I have done the following:
We prove that $f$ is partially differentiable in each direction:
Let $0 \neq v =(r, s) \in \mathbb{R}^2$ be the direction and $0 \neq h \in \mathbb{R}$ :
\begin{align*}\frac{1}{h}\cdot \left (f\left ((0,0)+hv\right )-f(0,0)\right )&=\frac{1}{h}\cdot \left (f(hr,hs)-0\right )=\frac{1}{h}\cdot f(hr,hs)=\frac{1}{h}\cdot \sqrt{|hr|\cdot |hs|}=\frac{1}{h}\cdot \sqrt{|h|^2\cdot |r|\cdot |s|}\\ &=\frac{1}{h}\cdot |h|\cdot \sqrt{|r|\cdot |s|} =\begin{cases}\frac{1}{h}\cdot h\cdot \sqrt{|r|\cdot |s|} & \text{ if } h\geq 0\\ \frac{1}{h}\cdot \left (-h\right )\cdot \sqrt{|r|\cdot |s|} & \text{ if } h< 0\end{cases}\\ &=\begin{cases}\sqrt{|r|\cdot |s|} & \text{ if } h\geq 0\\ - \sqrt{|r|\cdot |s|} & \text{ if } h< 0\end{cases}\end{align*}
Since this term is independent from $h$, the limit for $h \rightarrow 0$ is equal to $\pm \sqrt{|r|\cdot |s|}$,which means that the limit exists.

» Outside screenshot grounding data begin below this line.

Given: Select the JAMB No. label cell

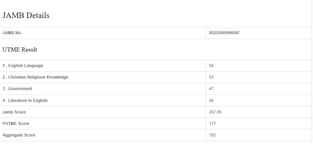Looking at the screenshot, I should pyautogui.click(x=12, y=33).
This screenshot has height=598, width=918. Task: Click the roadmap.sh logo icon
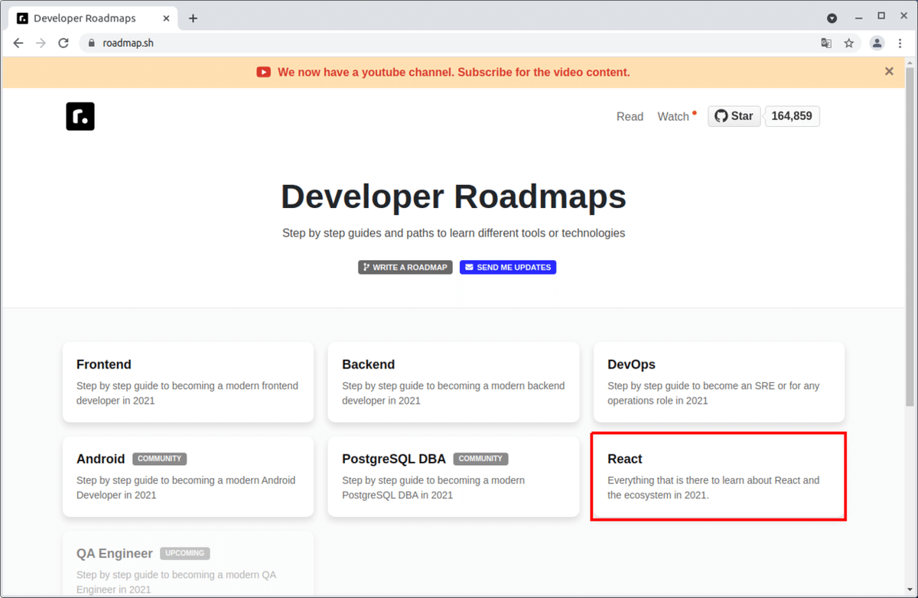tap(80, 115)
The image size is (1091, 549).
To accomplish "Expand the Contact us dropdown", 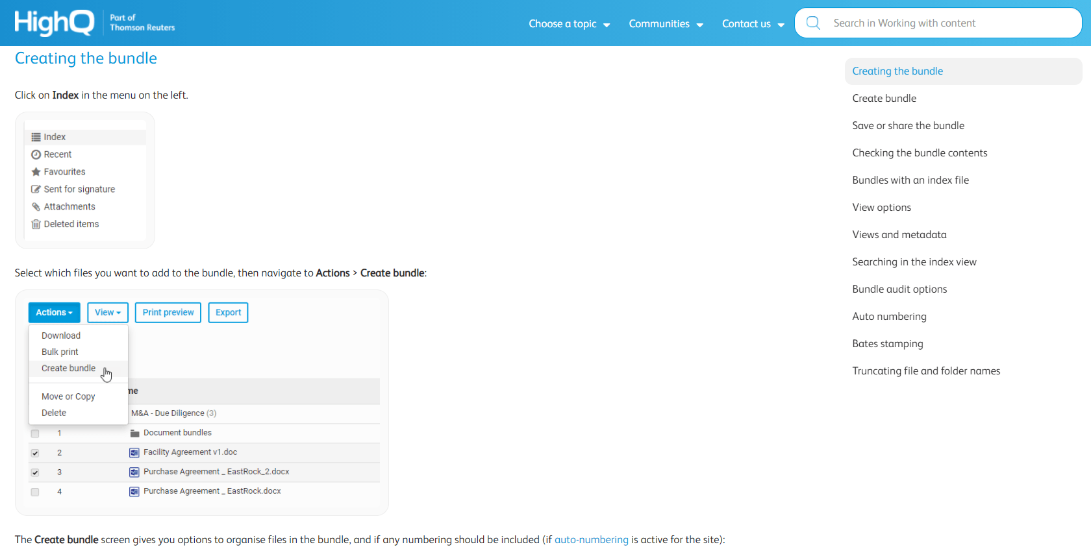I will tap(753, 24).
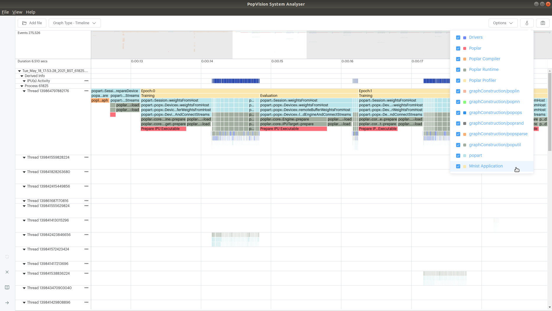Uncheck the Drivers checkbox
552x311 pixels.
458,38
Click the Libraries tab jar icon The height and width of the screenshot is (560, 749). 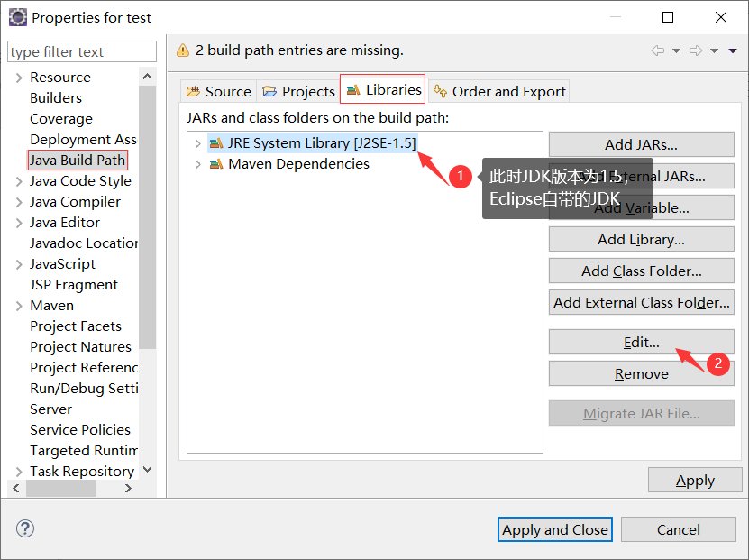pos(354,90)
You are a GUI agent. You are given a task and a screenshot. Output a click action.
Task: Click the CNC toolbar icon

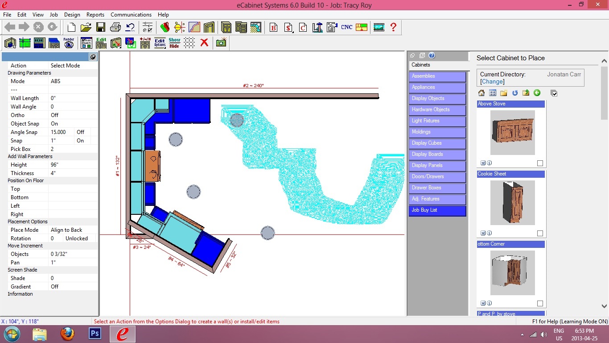[x=346, y=27]
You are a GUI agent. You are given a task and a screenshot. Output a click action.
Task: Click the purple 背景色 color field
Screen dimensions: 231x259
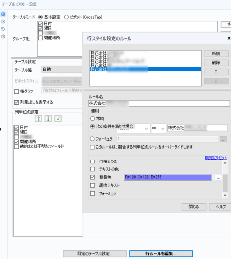167,177
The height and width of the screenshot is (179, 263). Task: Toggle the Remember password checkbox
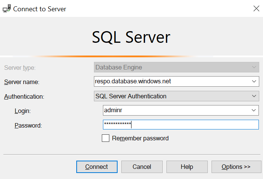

That means that $f$ is partially differentiable in every direction, since for each $v$ there is a directional derivative.
Is that correct? Or do we show that $f$ partially differentiable by calculating the partial derivatives $f_x$ and $f_y$ ? :unsure:
To show that that $f$ is not totally differentiable do we show that that $f$ is not continuous in $(0,0)$ ? :unsure:
Answers and Replies
(I don't believe that is stanard terminology. I would just say "has partial derivatives".)
There is a theorem that says that a function, f, of two or more variables is "differentiable" at a point if and only if its partial derivative exist and are continuous there (just "f is continuous" is not sufficient).
Here, $f(x,y)= \sqrt{|x||y|}= (|x||y|)^{1/2}$.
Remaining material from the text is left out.